LFP responses showed clear modulation, such that responses for purely contralateral saccades were comparable in magnitude (but opposite in polarity) to those observed for saccades in the preferred direction. Nevertheless, regardless of movement direction, saccade-related LFPs were limited to lower frequencies (e.g., <20Hz; compare most leftward and rightward spectrograms in

Fig. A.8A). Notably, no significant power was seen at higher frequencies even when the spectrogram was normalized to baseline activity and plotted using semi-log units (see

Supplemental Fig. A.S5A).

To develop a more complete quantification of LFP tuning, we analyzed data from saccades (N=400) made across a full range of directions (0-360 deg) and amplitudes (± 25 deg).

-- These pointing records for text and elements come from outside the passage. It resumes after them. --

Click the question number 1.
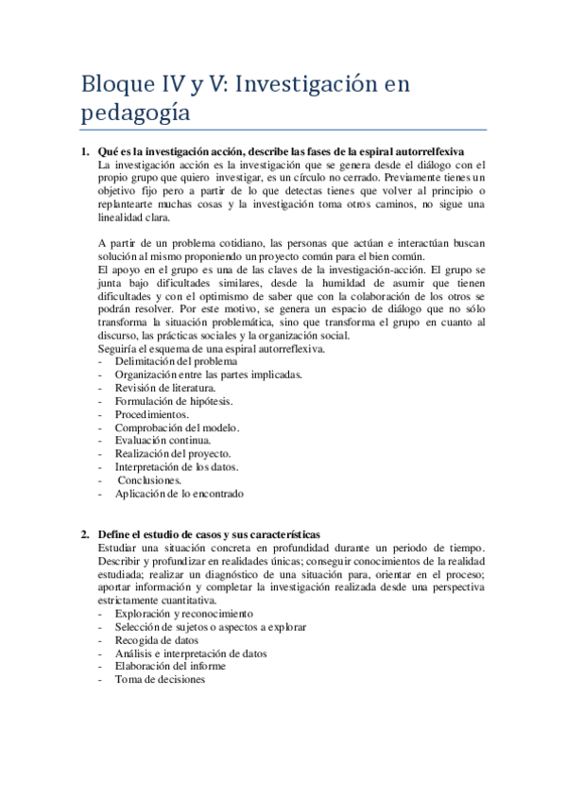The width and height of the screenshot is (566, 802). [84, 152]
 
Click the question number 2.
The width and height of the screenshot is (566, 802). [84, 535]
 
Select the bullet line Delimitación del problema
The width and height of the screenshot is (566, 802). [176, 361]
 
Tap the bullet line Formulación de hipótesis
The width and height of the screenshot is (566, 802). [173, 401]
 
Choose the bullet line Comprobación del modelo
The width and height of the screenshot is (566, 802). [177, 427]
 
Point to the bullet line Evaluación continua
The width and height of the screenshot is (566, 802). [163, 441]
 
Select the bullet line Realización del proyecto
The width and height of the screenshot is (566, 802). [172, 454]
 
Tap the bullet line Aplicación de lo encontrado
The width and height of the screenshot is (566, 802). [179, 494]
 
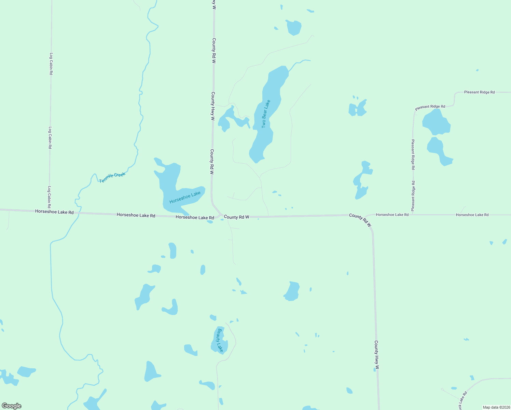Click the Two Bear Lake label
266,114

The results of the analysis are shown in Fig. A.8B. As saccade amplitude increased, LFP activity became increasingly positive (i.e., hotter in ) for ipsilateral saccades and increasingly negative (i.e., cooler in color) for contralateral saccades. Additionally, as expected from the data shown in Fig. A.8A, LFP responses were minimal for vertically directed saccades (baseline = light green). During ipsilaterally directed saccades, the directional tuning of LFP and spiking responses were both well described by a Gaussian function (Fig. A.8B; right inset; compare black and gray circles). In contrast, during contralateral saccades, only LFP responses showed clear Gaussian tuning (Fig A.8B; left inset). Similar results were obtained for the population of

SBNs; the LFPs were tuned for saccades of -1.2±4.4deg and 178±3.7deg (R2=0.60±0.04;

R2=0.55±0.0.4 respectively). Thus, while the spiking activity of SBNs shows tuning for ipsilateral saccades, LFPs are tuned (with opposite polarities) for both ipsilateral and contralateral saccades.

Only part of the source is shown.